[PROBLEM DESCRIPTION]
From the entries below, pull out every line that contains the word "magnifier", matching case exactly.
####################
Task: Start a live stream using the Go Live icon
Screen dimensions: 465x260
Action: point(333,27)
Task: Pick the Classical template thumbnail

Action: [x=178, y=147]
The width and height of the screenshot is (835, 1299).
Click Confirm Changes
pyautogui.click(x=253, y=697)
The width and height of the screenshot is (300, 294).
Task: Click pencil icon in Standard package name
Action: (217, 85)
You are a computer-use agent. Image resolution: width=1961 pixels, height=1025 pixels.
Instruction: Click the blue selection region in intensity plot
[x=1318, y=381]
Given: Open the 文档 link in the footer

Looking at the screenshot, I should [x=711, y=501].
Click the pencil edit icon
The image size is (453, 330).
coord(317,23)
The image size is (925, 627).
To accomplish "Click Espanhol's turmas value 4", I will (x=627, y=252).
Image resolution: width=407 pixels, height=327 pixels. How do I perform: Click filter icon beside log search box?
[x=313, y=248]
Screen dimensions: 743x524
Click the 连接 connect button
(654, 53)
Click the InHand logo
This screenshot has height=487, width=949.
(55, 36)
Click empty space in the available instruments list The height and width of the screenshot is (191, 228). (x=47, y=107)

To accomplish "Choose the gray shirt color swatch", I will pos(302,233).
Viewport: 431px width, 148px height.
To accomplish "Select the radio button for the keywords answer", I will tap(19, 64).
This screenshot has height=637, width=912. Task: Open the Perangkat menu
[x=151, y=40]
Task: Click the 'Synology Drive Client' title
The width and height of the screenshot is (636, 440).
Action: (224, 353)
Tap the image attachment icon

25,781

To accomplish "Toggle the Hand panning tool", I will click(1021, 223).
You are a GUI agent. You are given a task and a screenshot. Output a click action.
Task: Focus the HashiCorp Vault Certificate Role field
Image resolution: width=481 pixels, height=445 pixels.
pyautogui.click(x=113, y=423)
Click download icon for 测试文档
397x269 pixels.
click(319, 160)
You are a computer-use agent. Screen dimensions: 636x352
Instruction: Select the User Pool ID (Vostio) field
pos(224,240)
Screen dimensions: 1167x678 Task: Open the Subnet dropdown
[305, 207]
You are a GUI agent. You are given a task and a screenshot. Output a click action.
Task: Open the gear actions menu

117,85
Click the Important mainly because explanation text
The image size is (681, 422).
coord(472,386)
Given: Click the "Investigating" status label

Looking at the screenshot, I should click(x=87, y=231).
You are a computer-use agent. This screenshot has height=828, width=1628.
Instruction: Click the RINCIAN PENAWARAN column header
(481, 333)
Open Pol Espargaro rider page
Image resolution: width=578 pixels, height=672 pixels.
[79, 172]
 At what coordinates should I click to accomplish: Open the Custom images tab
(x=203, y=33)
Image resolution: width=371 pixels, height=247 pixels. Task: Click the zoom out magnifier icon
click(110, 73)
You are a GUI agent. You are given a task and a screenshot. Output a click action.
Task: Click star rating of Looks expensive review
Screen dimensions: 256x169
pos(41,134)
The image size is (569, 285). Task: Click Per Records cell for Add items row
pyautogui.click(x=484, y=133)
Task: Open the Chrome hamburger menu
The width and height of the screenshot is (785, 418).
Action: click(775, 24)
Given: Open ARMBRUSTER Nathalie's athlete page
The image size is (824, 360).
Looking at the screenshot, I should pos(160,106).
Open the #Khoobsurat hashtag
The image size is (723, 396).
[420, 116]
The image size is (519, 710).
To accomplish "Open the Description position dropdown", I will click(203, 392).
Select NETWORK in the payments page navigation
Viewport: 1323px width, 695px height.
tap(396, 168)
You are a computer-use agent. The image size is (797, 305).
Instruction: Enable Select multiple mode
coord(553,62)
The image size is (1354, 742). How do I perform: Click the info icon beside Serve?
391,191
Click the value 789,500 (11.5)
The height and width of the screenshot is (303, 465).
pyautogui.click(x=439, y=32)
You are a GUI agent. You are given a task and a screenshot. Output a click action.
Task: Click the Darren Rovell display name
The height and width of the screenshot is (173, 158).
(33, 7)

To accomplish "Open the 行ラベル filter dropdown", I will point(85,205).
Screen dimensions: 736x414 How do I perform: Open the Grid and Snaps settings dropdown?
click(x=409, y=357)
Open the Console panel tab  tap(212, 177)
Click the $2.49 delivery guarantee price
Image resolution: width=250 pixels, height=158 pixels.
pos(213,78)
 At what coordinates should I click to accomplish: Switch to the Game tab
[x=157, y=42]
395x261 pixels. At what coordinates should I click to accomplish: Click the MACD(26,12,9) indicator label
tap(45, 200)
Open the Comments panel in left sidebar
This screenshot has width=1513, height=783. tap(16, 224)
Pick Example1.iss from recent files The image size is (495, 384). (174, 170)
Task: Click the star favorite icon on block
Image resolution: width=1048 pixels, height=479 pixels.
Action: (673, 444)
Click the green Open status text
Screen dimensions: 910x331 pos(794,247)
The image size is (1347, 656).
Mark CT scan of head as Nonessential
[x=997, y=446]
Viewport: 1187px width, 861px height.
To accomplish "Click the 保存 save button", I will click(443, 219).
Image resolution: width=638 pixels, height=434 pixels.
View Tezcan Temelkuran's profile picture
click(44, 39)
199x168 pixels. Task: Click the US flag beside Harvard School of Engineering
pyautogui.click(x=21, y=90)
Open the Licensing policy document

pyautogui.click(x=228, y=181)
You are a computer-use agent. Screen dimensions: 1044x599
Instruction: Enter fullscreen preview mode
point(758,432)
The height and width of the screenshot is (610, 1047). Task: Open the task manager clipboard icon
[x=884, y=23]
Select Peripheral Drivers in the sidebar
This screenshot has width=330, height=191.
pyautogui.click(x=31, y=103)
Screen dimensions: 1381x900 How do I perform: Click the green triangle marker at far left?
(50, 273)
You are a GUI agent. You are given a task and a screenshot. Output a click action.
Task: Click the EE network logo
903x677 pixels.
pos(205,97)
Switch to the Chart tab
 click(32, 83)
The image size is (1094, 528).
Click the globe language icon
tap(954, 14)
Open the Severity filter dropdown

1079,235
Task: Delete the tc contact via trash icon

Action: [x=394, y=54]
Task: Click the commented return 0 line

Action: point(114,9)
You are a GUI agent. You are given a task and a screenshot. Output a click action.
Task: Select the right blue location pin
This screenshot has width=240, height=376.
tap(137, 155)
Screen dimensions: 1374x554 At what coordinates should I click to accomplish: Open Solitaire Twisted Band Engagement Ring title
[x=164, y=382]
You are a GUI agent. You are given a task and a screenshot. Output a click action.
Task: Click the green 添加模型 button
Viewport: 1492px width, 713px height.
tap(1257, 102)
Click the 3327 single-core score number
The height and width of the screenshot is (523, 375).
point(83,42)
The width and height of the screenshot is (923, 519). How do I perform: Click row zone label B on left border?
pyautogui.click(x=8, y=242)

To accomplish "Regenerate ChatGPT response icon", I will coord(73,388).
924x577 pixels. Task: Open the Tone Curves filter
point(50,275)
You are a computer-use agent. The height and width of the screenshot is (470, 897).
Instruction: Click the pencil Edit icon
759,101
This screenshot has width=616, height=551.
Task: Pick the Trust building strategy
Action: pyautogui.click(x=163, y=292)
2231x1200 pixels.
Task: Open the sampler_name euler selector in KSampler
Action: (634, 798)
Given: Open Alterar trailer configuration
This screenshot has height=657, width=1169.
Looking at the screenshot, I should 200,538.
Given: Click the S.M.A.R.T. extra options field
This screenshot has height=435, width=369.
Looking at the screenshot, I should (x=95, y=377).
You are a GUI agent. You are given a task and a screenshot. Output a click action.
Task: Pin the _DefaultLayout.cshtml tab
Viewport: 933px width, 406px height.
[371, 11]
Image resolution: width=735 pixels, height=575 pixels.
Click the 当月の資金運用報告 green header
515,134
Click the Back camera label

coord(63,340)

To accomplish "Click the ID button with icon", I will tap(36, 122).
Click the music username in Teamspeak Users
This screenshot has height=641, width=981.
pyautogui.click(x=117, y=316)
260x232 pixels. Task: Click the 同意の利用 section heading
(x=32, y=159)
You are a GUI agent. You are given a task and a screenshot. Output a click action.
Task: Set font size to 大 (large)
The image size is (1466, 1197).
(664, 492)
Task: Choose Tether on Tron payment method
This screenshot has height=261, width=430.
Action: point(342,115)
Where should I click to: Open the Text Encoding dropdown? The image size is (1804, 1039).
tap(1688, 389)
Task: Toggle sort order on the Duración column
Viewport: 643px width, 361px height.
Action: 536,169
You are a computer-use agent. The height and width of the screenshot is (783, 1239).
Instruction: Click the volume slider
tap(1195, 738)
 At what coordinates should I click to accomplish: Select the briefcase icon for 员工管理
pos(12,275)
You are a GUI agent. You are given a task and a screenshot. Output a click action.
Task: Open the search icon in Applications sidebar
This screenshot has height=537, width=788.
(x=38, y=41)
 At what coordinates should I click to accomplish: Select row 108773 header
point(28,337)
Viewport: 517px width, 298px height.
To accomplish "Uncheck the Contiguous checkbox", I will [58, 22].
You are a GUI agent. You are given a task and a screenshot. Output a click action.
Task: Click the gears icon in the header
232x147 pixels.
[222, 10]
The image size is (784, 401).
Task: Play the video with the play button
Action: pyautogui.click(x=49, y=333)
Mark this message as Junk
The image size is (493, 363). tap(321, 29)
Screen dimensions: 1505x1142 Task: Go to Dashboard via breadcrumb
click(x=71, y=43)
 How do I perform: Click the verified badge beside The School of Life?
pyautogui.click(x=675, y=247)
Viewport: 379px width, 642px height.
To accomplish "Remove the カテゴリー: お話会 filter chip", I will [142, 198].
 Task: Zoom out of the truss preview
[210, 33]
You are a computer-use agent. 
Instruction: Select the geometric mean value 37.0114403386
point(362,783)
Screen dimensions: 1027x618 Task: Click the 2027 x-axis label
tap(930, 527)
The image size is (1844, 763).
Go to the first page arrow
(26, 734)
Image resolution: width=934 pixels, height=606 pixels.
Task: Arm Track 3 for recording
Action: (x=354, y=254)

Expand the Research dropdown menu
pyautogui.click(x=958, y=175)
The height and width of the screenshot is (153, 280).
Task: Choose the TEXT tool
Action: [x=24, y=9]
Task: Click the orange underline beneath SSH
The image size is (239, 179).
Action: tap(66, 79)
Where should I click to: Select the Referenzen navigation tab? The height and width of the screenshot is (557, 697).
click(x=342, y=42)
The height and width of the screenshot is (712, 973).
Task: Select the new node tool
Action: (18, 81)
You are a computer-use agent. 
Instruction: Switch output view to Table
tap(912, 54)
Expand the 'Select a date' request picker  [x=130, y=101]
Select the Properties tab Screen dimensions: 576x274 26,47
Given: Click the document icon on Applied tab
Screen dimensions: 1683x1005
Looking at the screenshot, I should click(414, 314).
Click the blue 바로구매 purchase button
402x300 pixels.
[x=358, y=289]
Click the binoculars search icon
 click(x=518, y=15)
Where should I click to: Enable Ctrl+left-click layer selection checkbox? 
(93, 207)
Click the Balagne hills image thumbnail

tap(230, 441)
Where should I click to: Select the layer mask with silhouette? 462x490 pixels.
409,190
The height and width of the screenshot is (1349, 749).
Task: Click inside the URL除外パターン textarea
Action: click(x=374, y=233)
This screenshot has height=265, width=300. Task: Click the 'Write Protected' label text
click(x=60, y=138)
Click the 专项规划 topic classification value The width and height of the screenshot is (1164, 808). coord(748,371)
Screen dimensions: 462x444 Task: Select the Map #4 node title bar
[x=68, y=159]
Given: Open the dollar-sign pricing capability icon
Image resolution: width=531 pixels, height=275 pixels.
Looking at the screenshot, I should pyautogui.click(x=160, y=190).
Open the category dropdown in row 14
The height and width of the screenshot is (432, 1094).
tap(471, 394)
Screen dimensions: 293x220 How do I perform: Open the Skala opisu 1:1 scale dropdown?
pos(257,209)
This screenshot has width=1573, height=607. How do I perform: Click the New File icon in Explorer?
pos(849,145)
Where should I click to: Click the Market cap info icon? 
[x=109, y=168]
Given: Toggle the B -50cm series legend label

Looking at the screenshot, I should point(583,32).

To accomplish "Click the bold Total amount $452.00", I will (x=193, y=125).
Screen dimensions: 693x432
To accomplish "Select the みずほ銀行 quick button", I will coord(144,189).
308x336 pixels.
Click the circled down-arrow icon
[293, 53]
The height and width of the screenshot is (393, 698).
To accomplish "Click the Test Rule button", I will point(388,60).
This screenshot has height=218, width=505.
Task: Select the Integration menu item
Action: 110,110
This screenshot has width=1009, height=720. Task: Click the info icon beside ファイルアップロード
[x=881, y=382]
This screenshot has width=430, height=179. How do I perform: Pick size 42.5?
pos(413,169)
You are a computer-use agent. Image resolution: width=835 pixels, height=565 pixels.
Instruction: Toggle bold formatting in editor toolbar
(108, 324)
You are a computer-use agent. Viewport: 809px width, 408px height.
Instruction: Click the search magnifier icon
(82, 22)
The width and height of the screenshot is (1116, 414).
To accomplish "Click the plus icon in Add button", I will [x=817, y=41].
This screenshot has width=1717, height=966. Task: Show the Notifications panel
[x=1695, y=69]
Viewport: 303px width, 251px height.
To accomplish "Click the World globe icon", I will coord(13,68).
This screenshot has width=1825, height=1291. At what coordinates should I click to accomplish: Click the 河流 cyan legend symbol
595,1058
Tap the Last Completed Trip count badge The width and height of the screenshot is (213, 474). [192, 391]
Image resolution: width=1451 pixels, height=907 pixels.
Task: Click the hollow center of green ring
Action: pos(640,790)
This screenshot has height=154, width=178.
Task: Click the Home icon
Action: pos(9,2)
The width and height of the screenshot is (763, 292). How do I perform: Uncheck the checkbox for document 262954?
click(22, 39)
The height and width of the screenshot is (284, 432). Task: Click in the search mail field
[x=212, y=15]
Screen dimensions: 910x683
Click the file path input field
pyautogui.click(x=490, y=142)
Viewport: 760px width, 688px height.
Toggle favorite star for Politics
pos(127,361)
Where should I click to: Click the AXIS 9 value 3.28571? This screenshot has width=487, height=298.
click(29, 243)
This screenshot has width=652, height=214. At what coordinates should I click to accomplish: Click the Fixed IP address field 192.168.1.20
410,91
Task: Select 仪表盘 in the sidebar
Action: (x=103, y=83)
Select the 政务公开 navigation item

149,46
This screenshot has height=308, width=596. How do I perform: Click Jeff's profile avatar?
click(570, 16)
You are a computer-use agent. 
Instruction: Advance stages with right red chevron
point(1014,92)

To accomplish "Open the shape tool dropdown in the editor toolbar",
####################
[ANSWER TO THE PROBLEM]
Image resolution: width=371 pixels, height=247 pixels. Task: Click the zoom out magnifier icon
Instruction: Click the search magnifier icon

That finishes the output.